**** SOURCE PASSAGE ****
Rewrite LFK cleanup IN query as LATERAL join
What does this MR do?
Rewrites the subquery that LooseForeignKeys::CleanerService uses to identify child rows to delete/update so that it forces one index seek per parent ID via CROSS JOIN LATERAL, instead of generating a single large IN (...) predicate that the planner can mis-cost into a sequential scan.
The new behavior is gated behind the :loose_foreign_keys_lateral_query gitlab_com_derisk feature flag so we can roll it out gradually using Feature.current_request as the actor.
Related: #577552 (comment 3297431559)
Why
When BatchCleanerService calls CleanerService with ~500 parent IDs against a child table whose foreign-key column has moderate cardinality (values not in the most-common-values list, but common enough that the planner over-estimates how many rows match), PostgreSQL can pick a sequential scan over an index scan. We've seen this degrade real production queries to multi-second seq scans that return zero rows — see the plan in https://gitlab.com/gitlab-com/request-for-help/-/issues/3588#note_2826467364.
****
According to the merge request description above, why is the cleanup subquery rewritten to use CROSS JOIN LATERAL instead of a single large IN (...) predicate? Answer in one to three sentences.
**** DATASET ENTRIES ****
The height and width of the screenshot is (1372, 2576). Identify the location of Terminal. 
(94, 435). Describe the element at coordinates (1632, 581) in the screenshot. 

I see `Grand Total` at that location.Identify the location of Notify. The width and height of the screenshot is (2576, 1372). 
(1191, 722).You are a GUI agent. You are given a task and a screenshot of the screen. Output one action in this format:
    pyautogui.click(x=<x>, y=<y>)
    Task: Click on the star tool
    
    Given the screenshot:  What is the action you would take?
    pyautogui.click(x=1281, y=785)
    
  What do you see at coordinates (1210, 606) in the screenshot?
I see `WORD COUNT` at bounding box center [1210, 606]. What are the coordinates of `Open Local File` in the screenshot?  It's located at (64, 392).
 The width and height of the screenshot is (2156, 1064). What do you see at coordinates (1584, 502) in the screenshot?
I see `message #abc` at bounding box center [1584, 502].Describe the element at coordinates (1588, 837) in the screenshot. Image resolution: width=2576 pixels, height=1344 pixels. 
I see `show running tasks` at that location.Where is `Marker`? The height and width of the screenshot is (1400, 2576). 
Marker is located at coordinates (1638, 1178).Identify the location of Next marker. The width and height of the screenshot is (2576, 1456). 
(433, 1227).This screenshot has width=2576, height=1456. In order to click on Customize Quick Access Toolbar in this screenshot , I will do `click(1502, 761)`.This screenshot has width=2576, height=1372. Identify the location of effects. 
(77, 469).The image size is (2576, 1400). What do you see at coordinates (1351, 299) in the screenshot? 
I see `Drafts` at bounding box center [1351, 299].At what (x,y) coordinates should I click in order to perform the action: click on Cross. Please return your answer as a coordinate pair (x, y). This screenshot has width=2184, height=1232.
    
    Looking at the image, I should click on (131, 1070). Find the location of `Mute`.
****
▸ EXERCISE SOLUTION:
A single large IN (...) predicate can lead the PostgreSQL planner to mis-cost the query into a sequential scan. This happens when about 500 parent IDs are passed against a child table whose foreign-key column has moderate cardinality, which leads the planner to over-estimate the matching rows. The LATERAL rewrite forces one index seek per parent ID and avoids the multi-second sequential scans that have returned zero rows in production.